Intake of contributions, aka DCO or CLA or ...
Opened this issue · 17 comments
As part of governance that we may be able to address, at least for now, is if we want to take contributions right now under a DCO or do we need a CLA.
One option is to take things now under a DCO, and leave the CLA for how governance and umbrella organization work out.
Related to issue #5 .
I would strongly recommend DCO. CLA is a huge barrier to participation. That said, I'd strongly recommend having github enforce DCO automatically...
In my experience the Apache CLA sails through corporate legal departments, and I would expect a DCO to be difficult for some employees. Can we accept either?
@richsalz I appreciate you bringing other experience to the conversation :) One of the great things about working in groups is seeing how things differ from my own experience :)
My experience has been that CLAs are generally a hassle, because they require legal to wrap their heads around them. I addition, its pretty easy to scope them in ways that worry legal groups. For example: the Apache CLA (if memory serves) is scoped to everything at the Apache Foundation, not just a single project. I've had issues with this in the past with legal, as it often differs from the scope of what the company would like to approve.
I'm especially curious about situations where DCO is difficult, as I've usually experienced it as the low friction option :)
Take the Apache CLA and cross out ASF and write your own org. That's what we did at OpenSSL for example.
I don't have stories against DCO (had to do them all the time when I was an IBMer:), but I do know that companies find ASF CLA easy. Which is why I said can we do both?
Oh... and one other thing on CLAs... I often end up helping engineers who find legal very intimidating and haven't the foggiest notion how to begin engaging with them over a CLA. It's a big deal for a lot of folks. I've got over 15 years of trusted partnership with my legal group, and I still find it a hassle to work CLAs... for folks-on-the-line its much worse.
I meant either :) Either the individual signs a DCO with each commit, or their employer signs a CLA.
@richsalz Got it. One question though... does that mean we have some commits without a DCO in the repo?
One question though... does that mean we have some commits without a DCO in the repo?
Yes, because the org will have CLA on file for them. (I guess a corporate CLA and a schedule A naming them.)
I would be concerned about taking DCO contributions from some organization known for intellectual property concerns that didn't have corporate approval.

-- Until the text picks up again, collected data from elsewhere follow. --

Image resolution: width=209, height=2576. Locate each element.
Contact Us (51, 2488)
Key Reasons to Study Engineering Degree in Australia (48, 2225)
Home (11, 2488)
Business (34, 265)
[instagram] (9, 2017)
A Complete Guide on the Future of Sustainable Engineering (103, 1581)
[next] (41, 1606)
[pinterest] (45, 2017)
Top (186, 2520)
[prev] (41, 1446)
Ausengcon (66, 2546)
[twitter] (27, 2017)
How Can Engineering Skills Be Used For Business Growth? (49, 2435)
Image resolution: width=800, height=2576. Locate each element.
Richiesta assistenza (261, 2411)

Shrug.
@richsalz Do you know of other examples of folks doing either or? Do they have any tooling to support enforcing it we might borrow?

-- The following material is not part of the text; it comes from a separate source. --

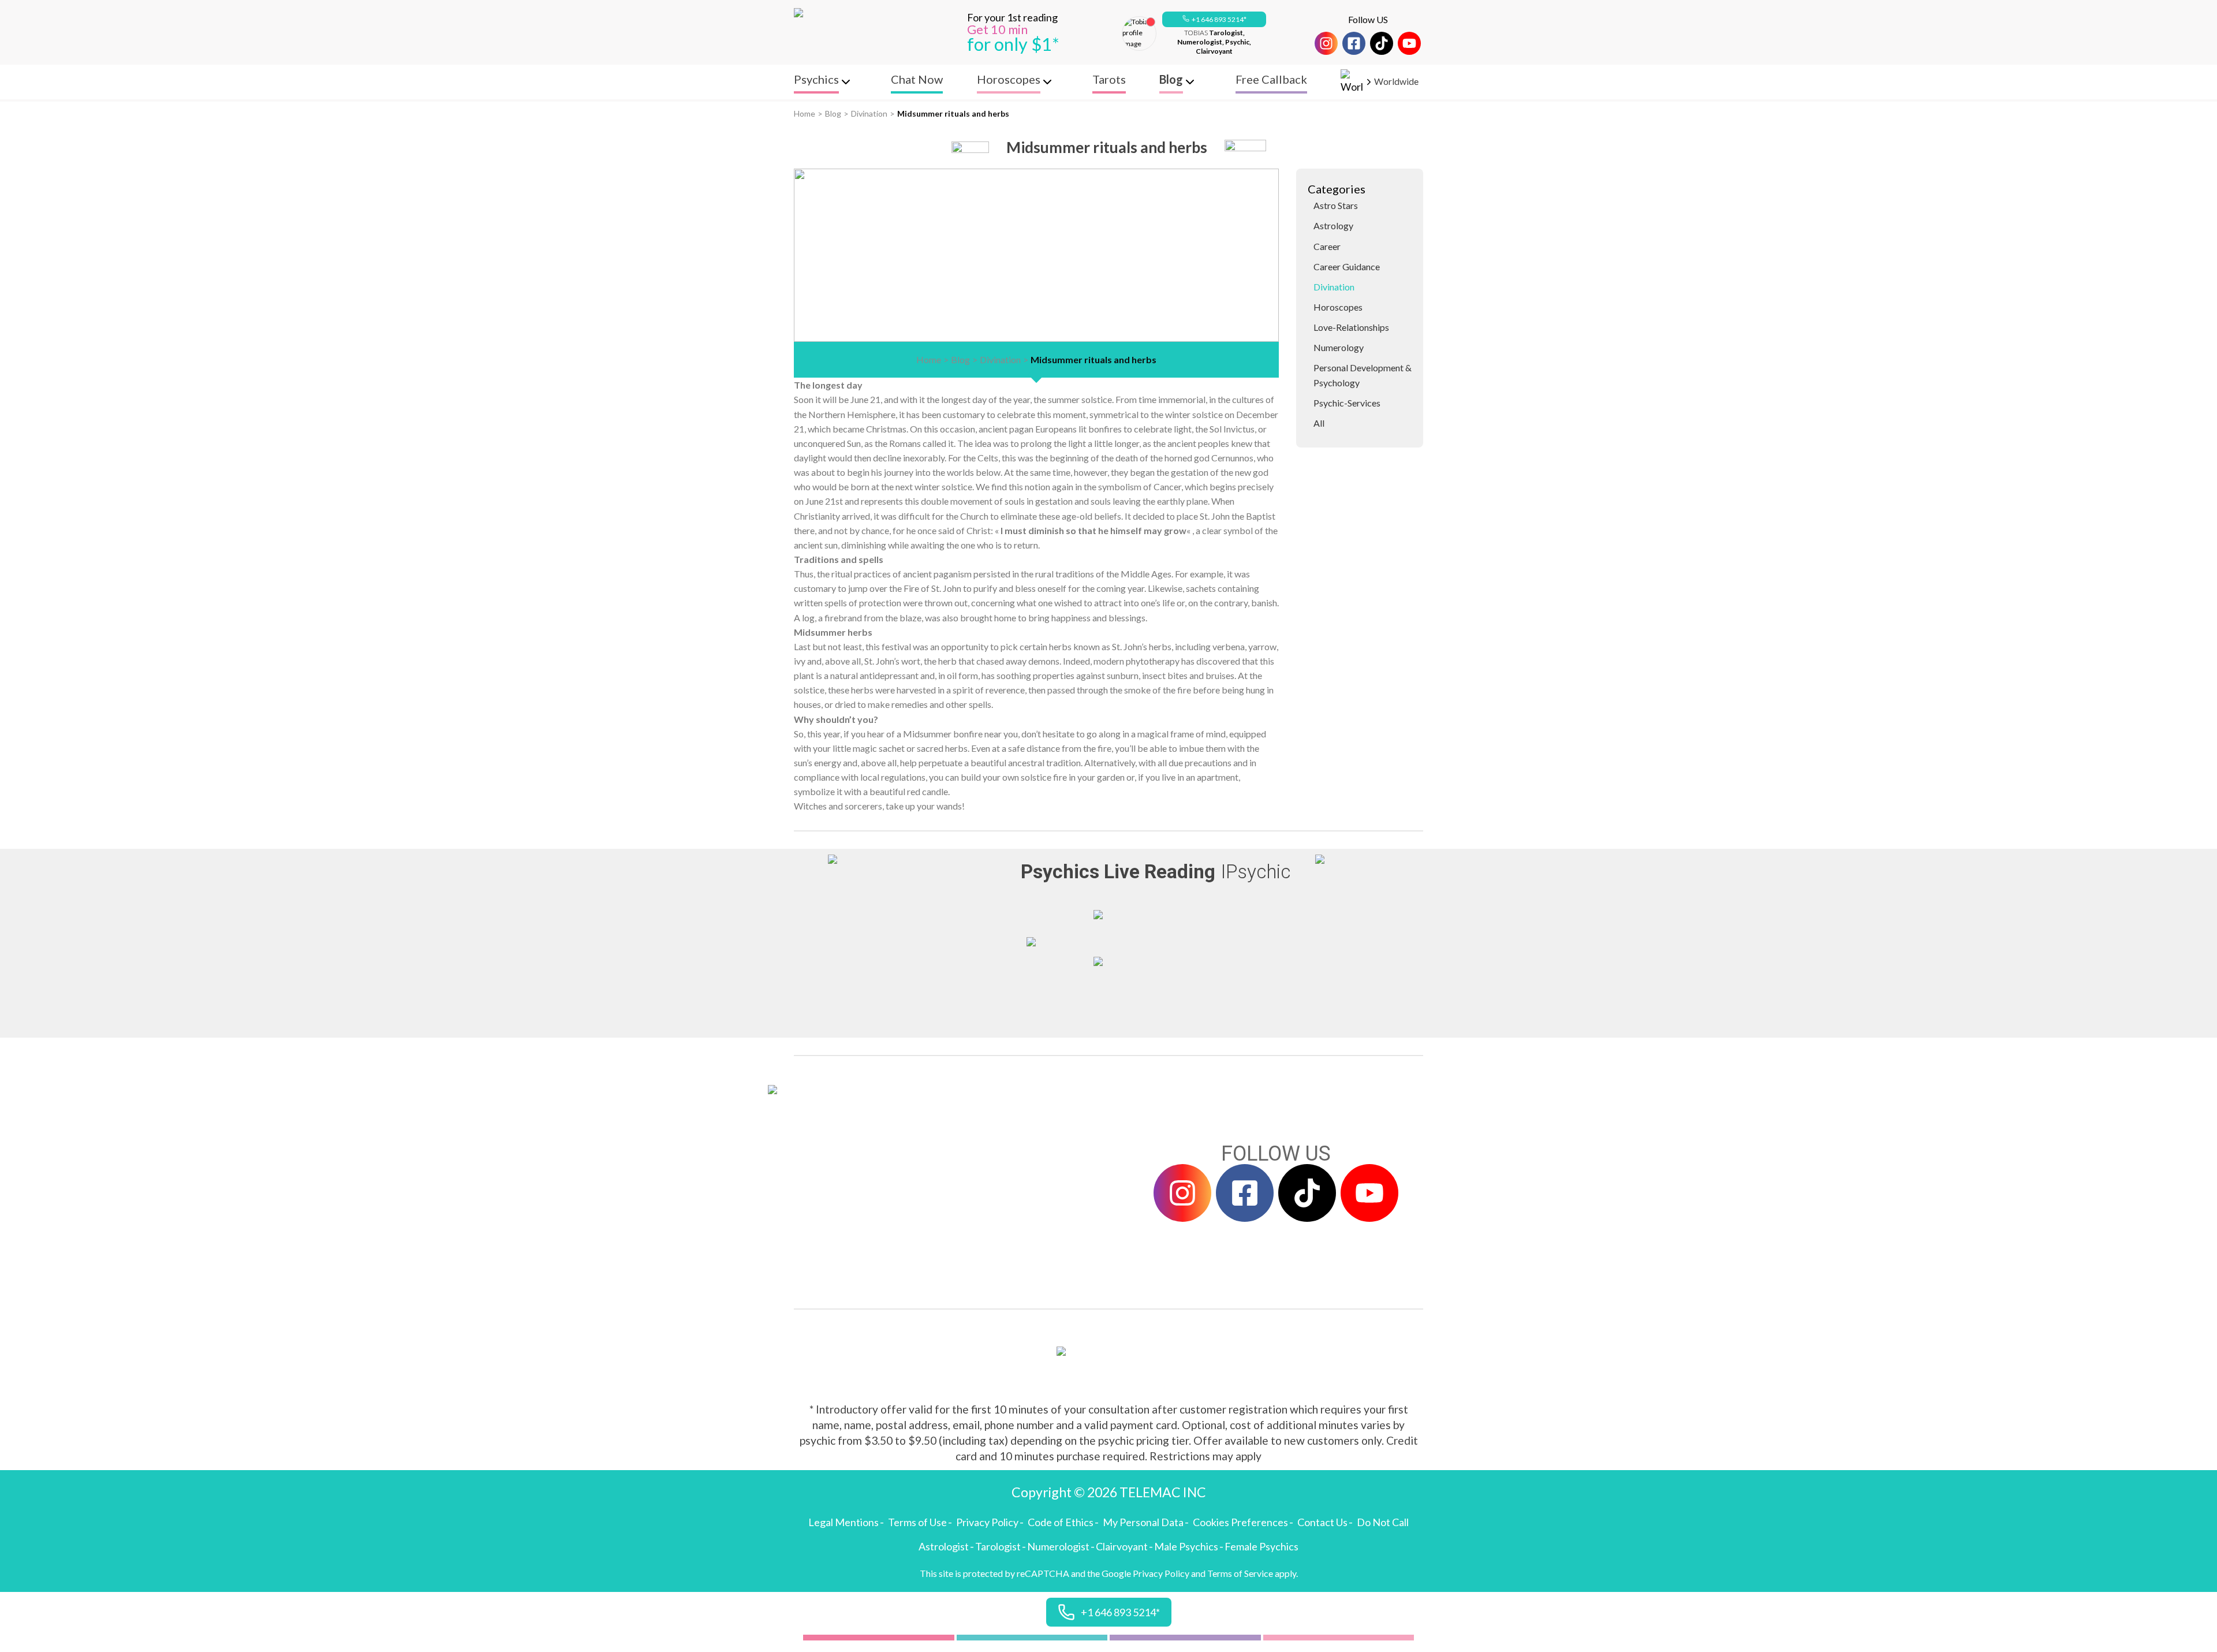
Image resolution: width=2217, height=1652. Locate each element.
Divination (869, 113)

I know lots of folks who have CLA enforcement machinery :) And I know that github has out of the box DCO enforcement. The LF has a bunch of out of the box CLA enforcement machinery.
Reliable enforcement of 'either or' was what I was curious about. Particularly we need to make sure to maintain auditability so that a user looking at the repo can tell that each commit was either DCOed or under CLA reliably.
Since we are looking to take contributions nowish, I'd suggest we turn on Github's DCO enforcement now, and alternately accept a CLA when we can reliably support it in tooling. That produces the minimum impedance out of the box, but we can bring in the CLA option subsequently as we get tooling working.
Sound good?
Have we decided yet as a community what license for what sorts of things?
Starting with anecdata after my early years dealing with the Fedora CLA (that no longer exists but everyone still references), my experience talking with many community managers and members is that CLAs tend to have a very bad reputation. So I look at them with a lot of caution because I don't want to scare away all those contributors, especially ones who don't have their own legal departments. (Those who are neutral or even fans of CLAs may not find a lack of a CLA to be a barrier to participation, by comparison.)
I think a way to frame this is, what does a CLA give this project that it needs? We would need a legal entity to own the resulting copyright licenses. What would it do with those licenses? Are we anticipating legal or patent challenges to this list of words and terms?
Similarly, what does the DCO do for the project?
Let's wrap this into a list of requirements:
- Project needs to know a contribution can be legally put under the project's license. (MUST)
- To know the permissive state is true, there needs to be a process that is auditable. (MUST)
- It should be easy for contributors to use. (SHOULD)
- It should fit into the systems and tooling the project is adopting. (SHOULD)
I'm not sure I agree that the project needs to enforce copyright licenses in court as a requirement, for example.
What's missing on that list?
GitHub automatically declares that any pull requests that get merged come under the repository license, so that's a thing. CLAs are a bad choice, so that's probably not a great suggestion. A DCO would be the better of the two.
@inclusivenaming/leads -- for input
I'm +1 to DCO
+1 to DCO and reassess in the future, as necessary.